## Profiling Tutorial

### Learning objectives
Learn how to profile your application with NVIDIA Nsight Systems and NVTX API calls to find performance limiters and bottlenecks and apply incremental parallelization strategies. In this lab, you will:

- Learn to follow cyclical process (analyze, parallelize, optimize) to help you identify the portions of the code that would benefit from GPU acceleration and apply parallelisation strategies and optimization techniques to see additional speedups and improve performance
- Understand what a profiler is and which NVIDIA Nsight tool to choose in order to profile your application
- Profile a sequential weather modeling application (integrated with NVIDIA Tools Extension (NVTX) APIs) with NVIDIA Nsight Systems to capture and trace CPU events and time ranges
- Understand how to use NVIDIA Nsight Systems profiler’s report to detect hotspots to port the application to the GPU
- Learn how to use Nsight Systems to identify issues such as underutilized GPU device and unnecessary data movements in the application and to apply optimization strategies step by step to expose more parallelism and utilize computer’s CPU and GPU
- Learn how to use occupancy to address performance limitations


In this lab, we will be optimizing a serial application written in C programming language. The first 5 labs optimize the weather simulation application using the OpenACC programming model. The optional lab 6 optimizes an application based that uses Jacobi iterative method using CUDA. 


### Tutorial Outline
- [Introduction](jupyter_notebook/introduction.ipynb)
    - Overview of Nsight profiler tools ([Nsight Systems](jupyter_notebook/nsight_systems.ipynb) and [Nsight Compute](jupyter_notebook/nsight_compute.ipynb))
    - Overview of [Mini Weather application](jupyter_notebook/miniweather.ipynb)
    - Optimization Steps to parallel programming with OpenACC
- [Lab 1](jupyter_notebook/profiling_lab1.ipynb)
    - How to compile a serial application with NVIDIA HPC compiler
    - How to profile a serial application with Nsight Systems and NVTX APIs
    - How to use profiler's report to find hotspots
    - Scaling and Amdahl's law and why it matters
- [Lab 2](jupyter_notebook/profiling_lab2.ipynb) 
    - Parallelise the serial application using OpenACC compute directives
    - How to compile a parallel application with NVIDIA HPC compiler
    - What does the compiler feedback tell us
    - Profile with Nsight Systems
    - Finding bottlenecks from Nsight Systems report
- [Lab 3](jupyter_notebook/profiling_lab3.ipynb)
    - How to combine the knowledge from compiler feedback and profiler to optimize the application
    - What is occupancy
    - Demystifying Gangs, Workers, and Vectors
    - Apply collapse clause to optimize the application further
- [Lab 4](jupyter_notebook/profiling_lab4.ipynb) 
    - Inspect data movement from the profiler's report
    - Data management with OpenACC
    - Apply incremental parallelization strategies and use profiler's report for the next step
- [Lab 5](jupyter_notebook/profiling_lab5.ipynb)
    - When and How to use Nsight Compute
    - What does the profiler tell us, where is the bottleneck
    - How to use baselines with Nsight Compute
- **Optional**
    - [Lab 6](jupyter_notebook/profiling_lab6.ipynb)
        - Performance Analysis of an application using Nsight Systems and Compute (CUDA example)
    - [Advanced](jupyter_notebook/nsight_advanced.ipynb)
        - What are GPU Metrics in Nsight Systems
        - How to profile multi processes
    

### Tutorial Duration
The lab material will be presented in a 2.5hr session. The link to the material is available for download at the end of each lab.

### Content Level
Beginner, Intermediate

### Target Audience and Prerequisites
The target audience for this lab is researchers/graduate students and developers who are interested in getting hands on experience with the NVIDIA Nsight System through profiling a real life parallel application.

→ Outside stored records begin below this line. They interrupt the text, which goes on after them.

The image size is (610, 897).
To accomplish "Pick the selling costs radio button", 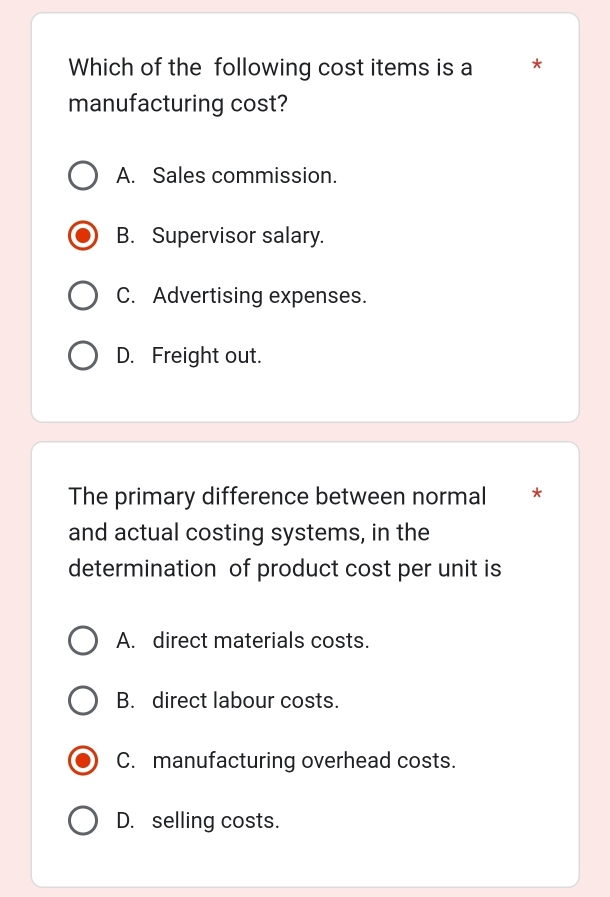I will point(83,821).
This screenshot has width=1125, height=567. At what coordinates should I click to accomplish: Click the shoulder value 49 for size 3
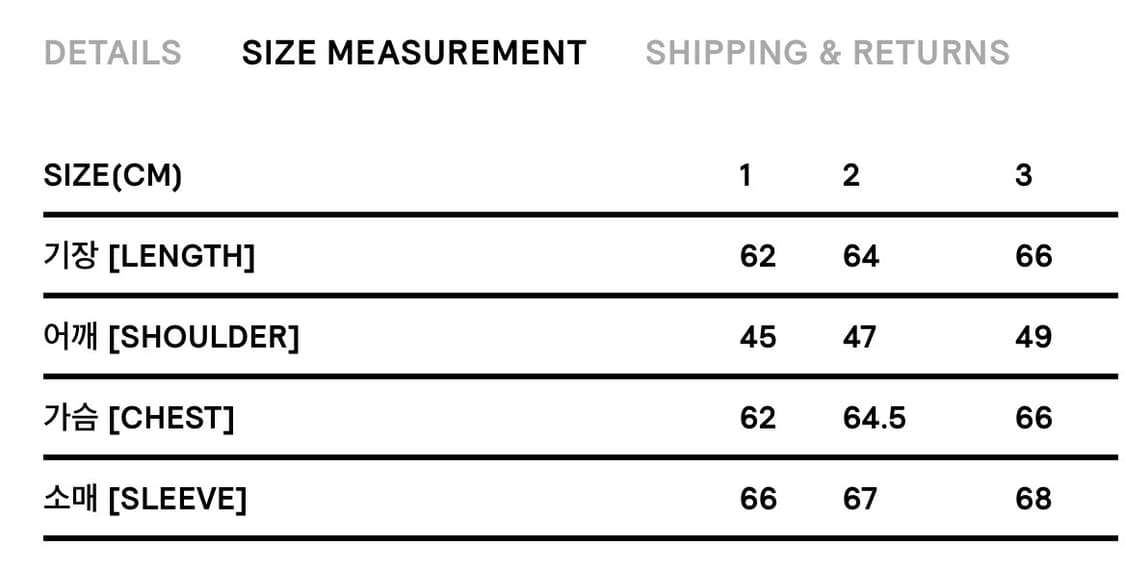pyautogui.click(x=1033, y=338)
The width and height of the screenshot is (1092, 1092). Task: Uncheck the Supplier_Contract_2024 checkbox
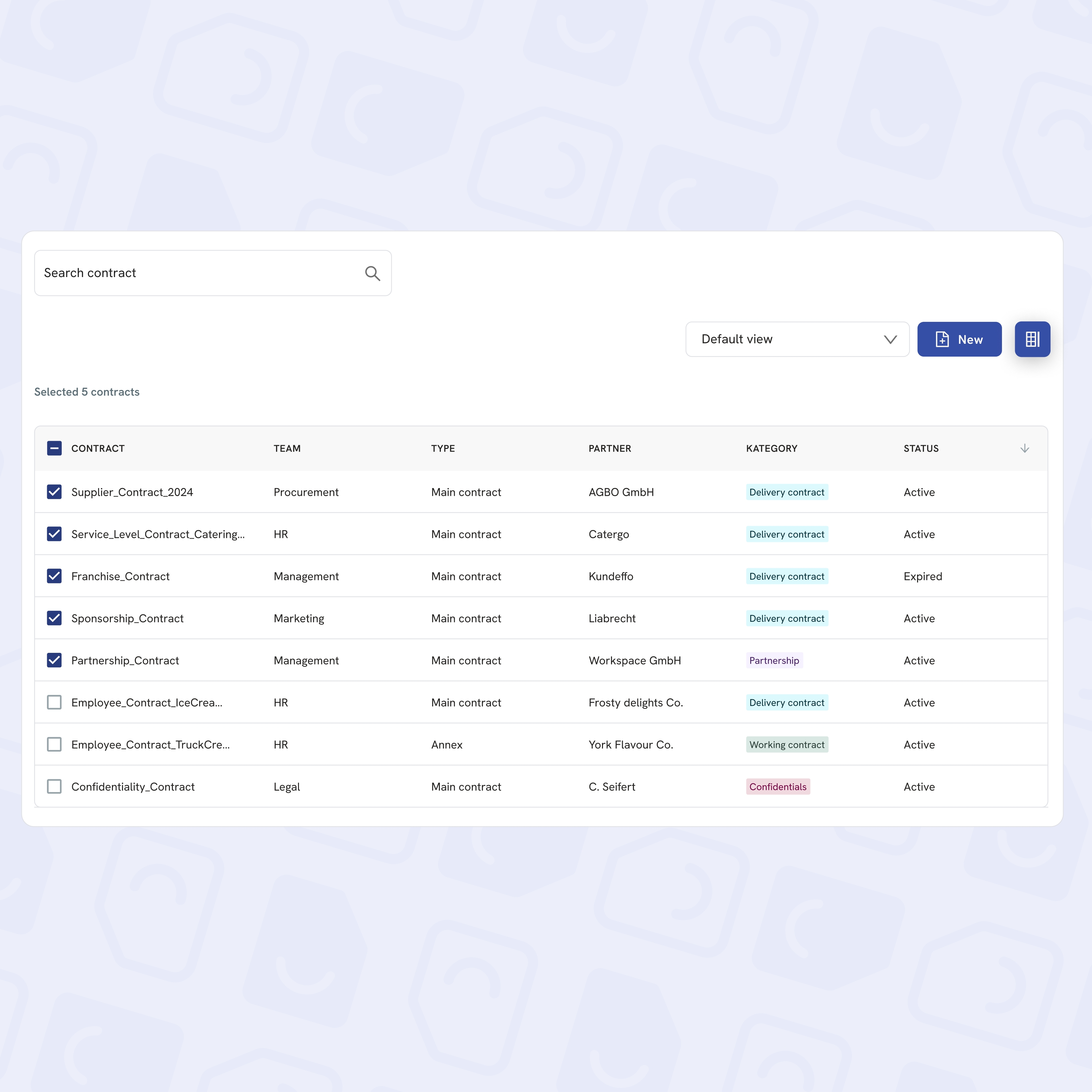click(x=54, y=492)
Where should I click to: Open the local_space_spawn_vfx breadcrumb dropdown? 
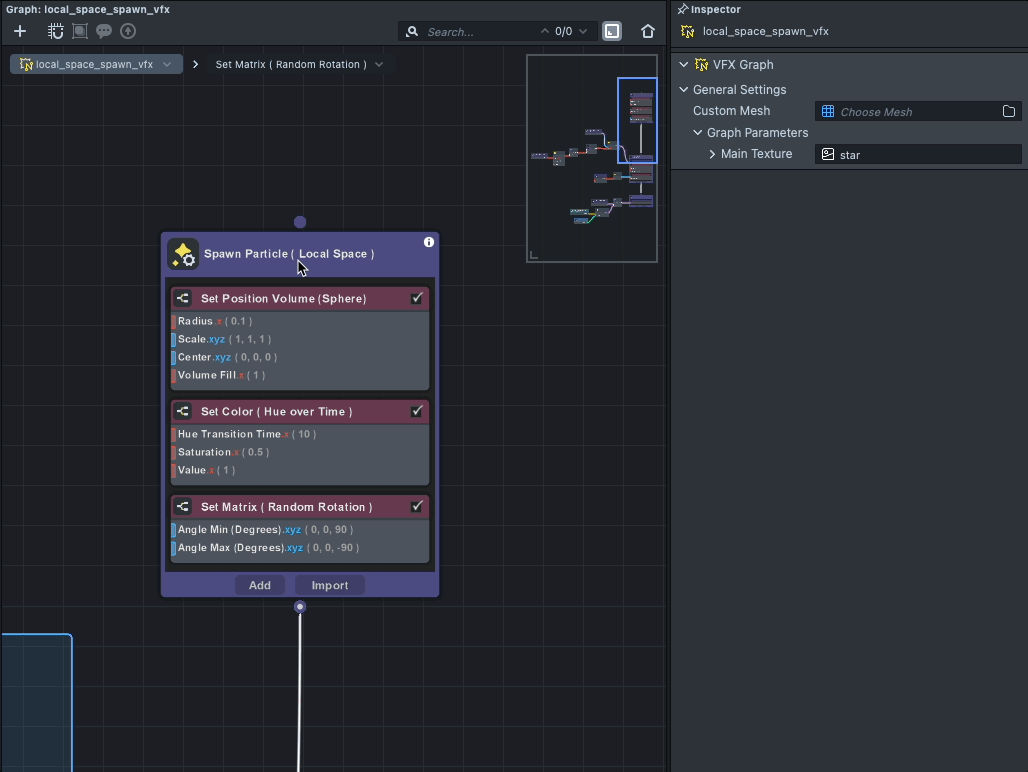[x=167, y=64]
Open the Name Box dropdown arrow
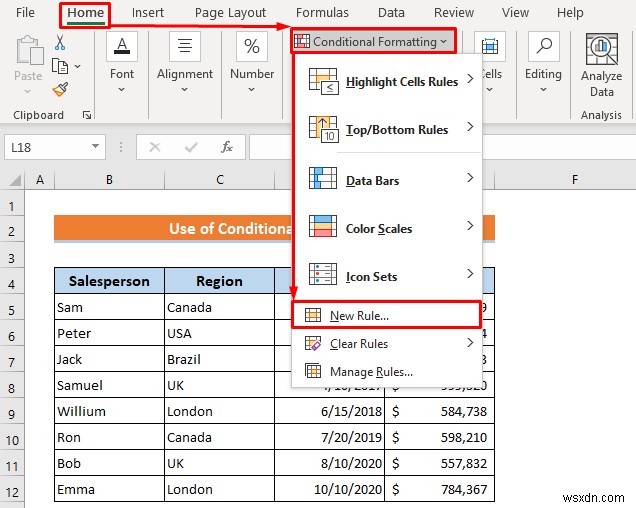This screenshot has height=508, width=636. pyautogui.click(x=95, y=146)

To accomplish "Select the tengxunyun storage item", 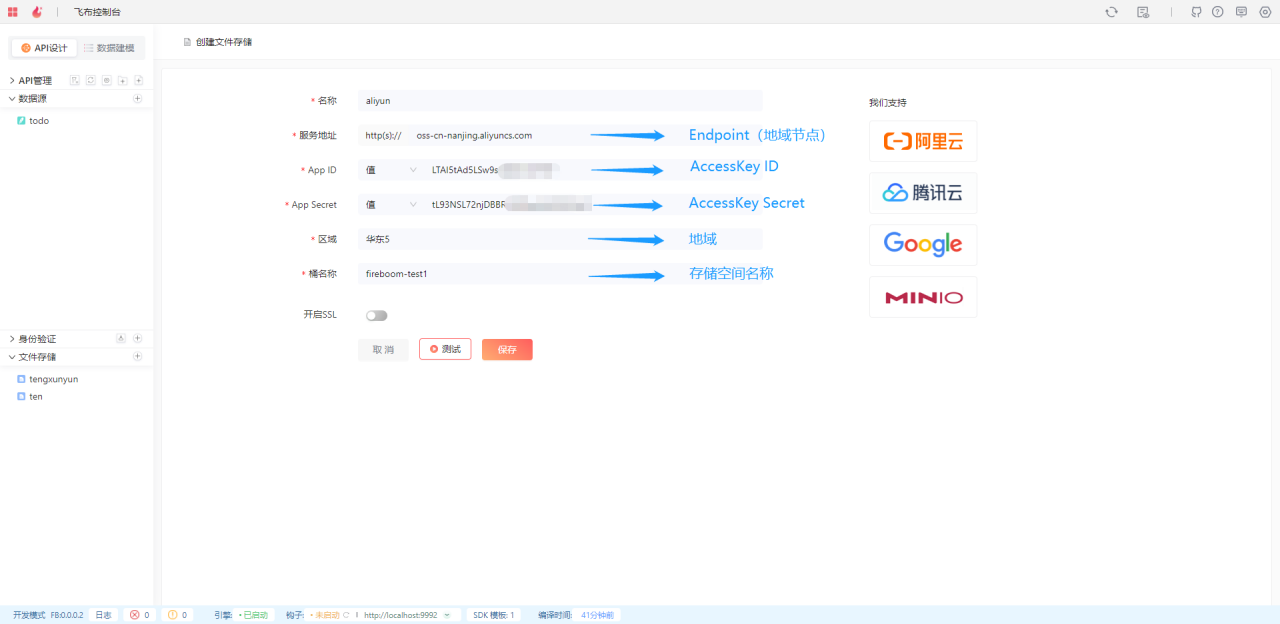I will click(53, 380).
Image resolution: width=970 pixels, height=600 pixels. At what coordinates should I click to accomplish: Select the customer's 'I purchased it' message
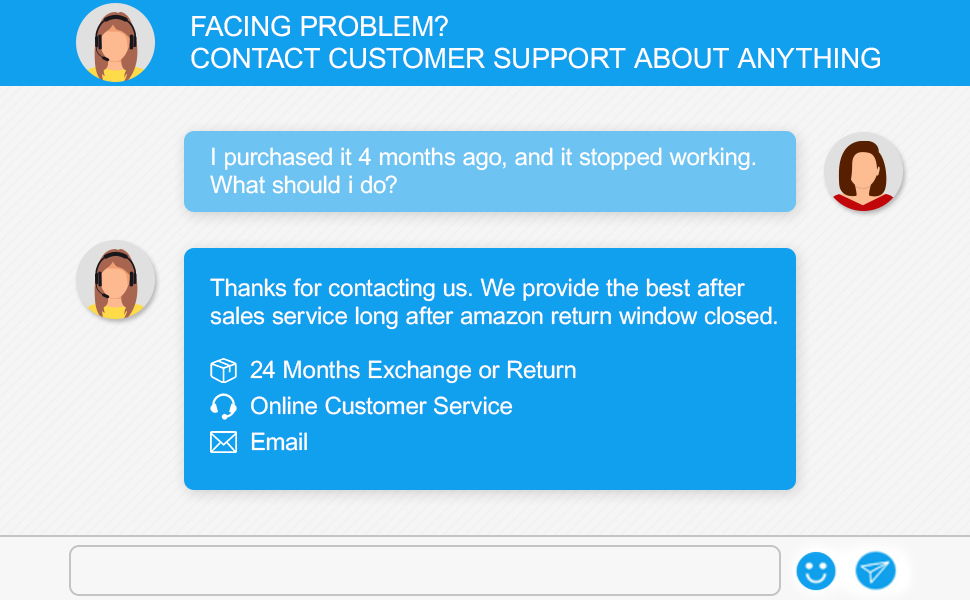(483, 157)
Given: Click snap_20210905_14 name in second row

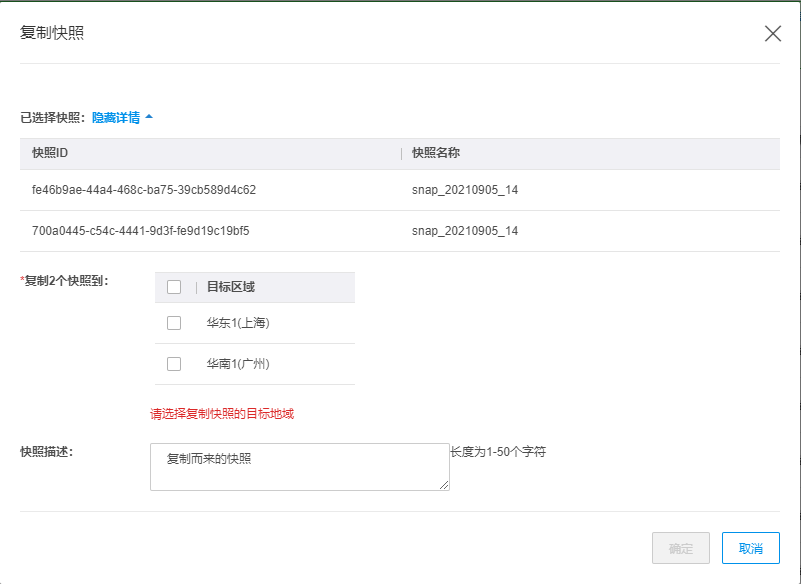Looking at the screenshot, I should point(465,231).
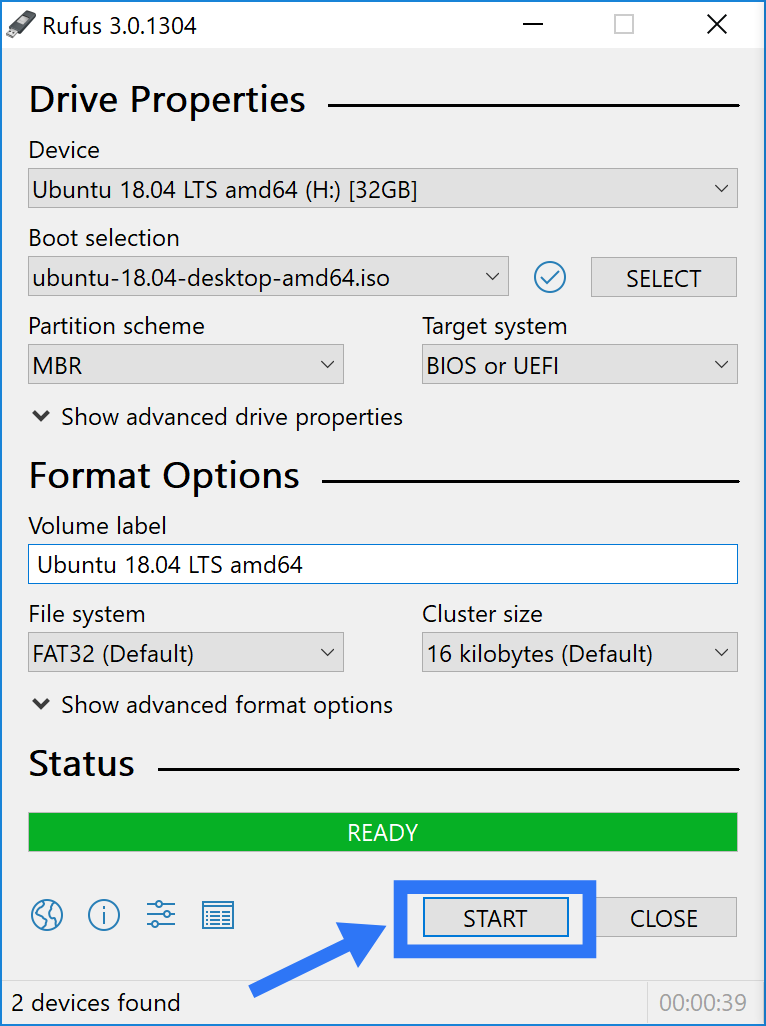Click the SELECT button
The image size is (766, 1026).
tap(664, 277)
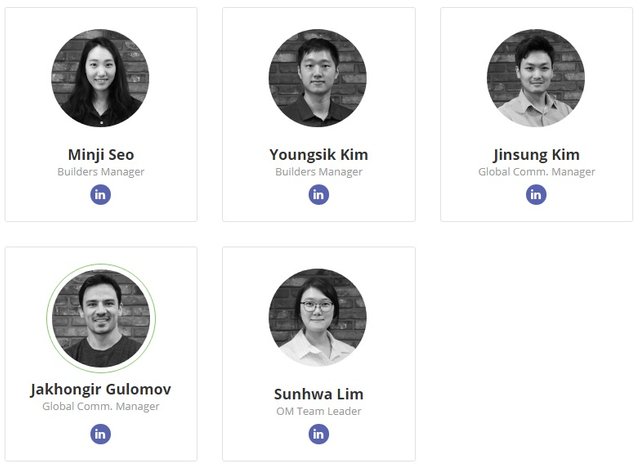Click Jinsung Kim's Global Comm. Manager title
Image resolution: width=640 pixels, height=468 pixels.
click(536, 172)
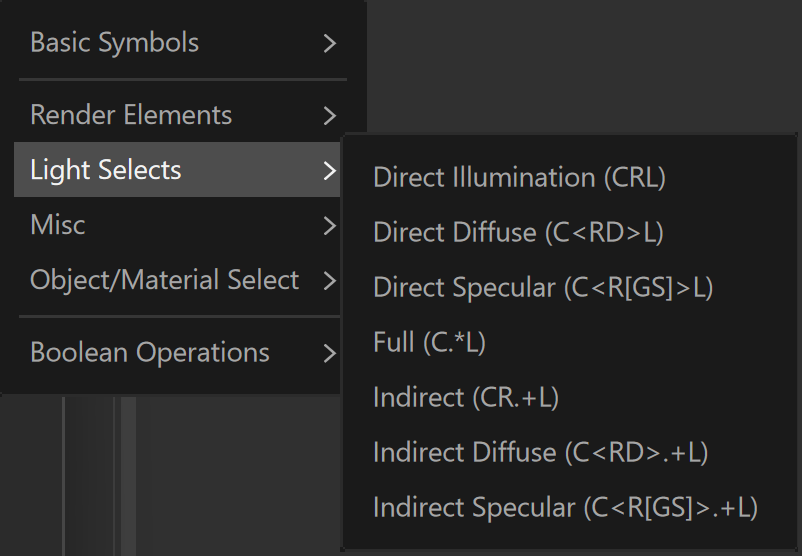Open the Basic Symbols submenu

point(183,42)
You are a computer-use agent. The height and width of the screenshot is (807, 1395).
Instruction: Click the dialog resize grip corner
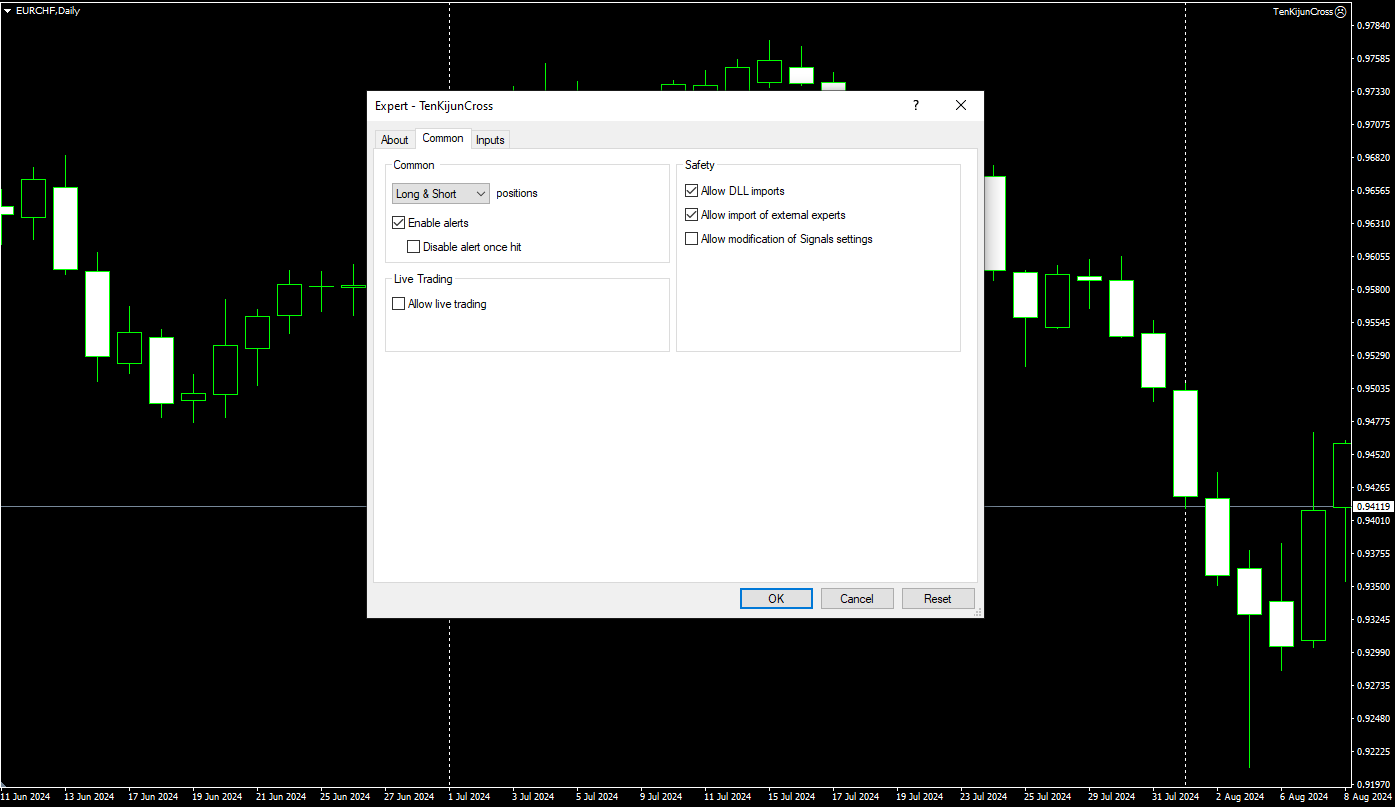tap(977, 611)
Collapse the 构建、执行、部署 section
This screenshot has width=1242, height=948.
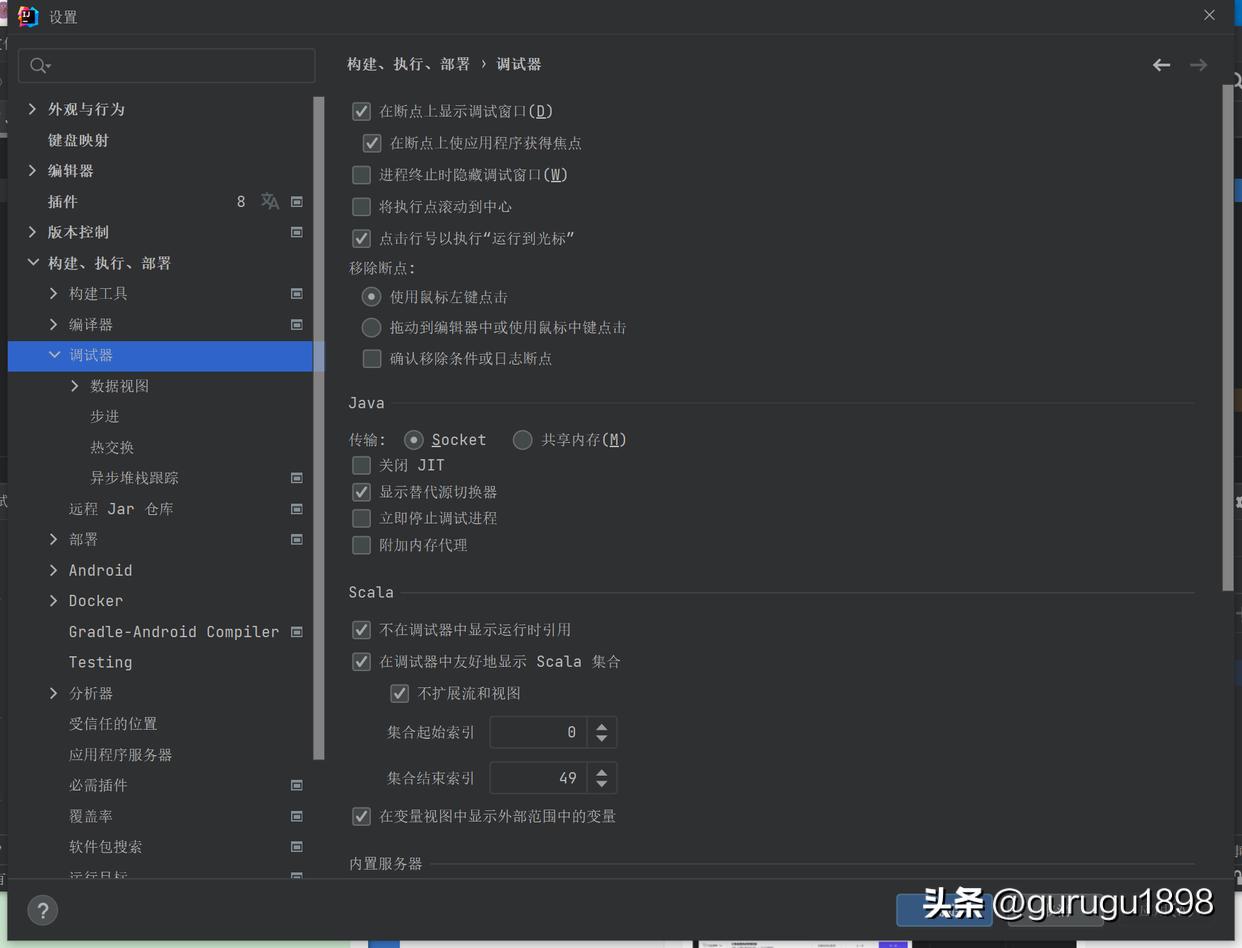tap(33, 262)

While Labs 1-5 do not assume any expertise in CUDA experience, basic knowledge of OpenACC programming (e.g: compute constructs), GPU architecture, and programming experience with C/C++ is desirable.

The Optional lab 6 requires basic knowledge of CUDA programming, GPU architecture, and programming experience with C/C++.

### Additional Resources
- Please install [NVIDIA Nsight Compute](https://docs.nvidia.com/nsight-compute/index.html) and [NVIDIA Nsight System](https://docs.nvidia.com/nsight-systems/) on your local machine.

- [Nsight Developer Tools Training Contents](https://github.com/NVIDIA/nsight-training)

--- 

## Licensing 

This material is released by OpenACC-Standard.org, in collaboration with NVIDIA Corporation, under the Creative Commons Attribution 4.0 International (CC BY 4.0).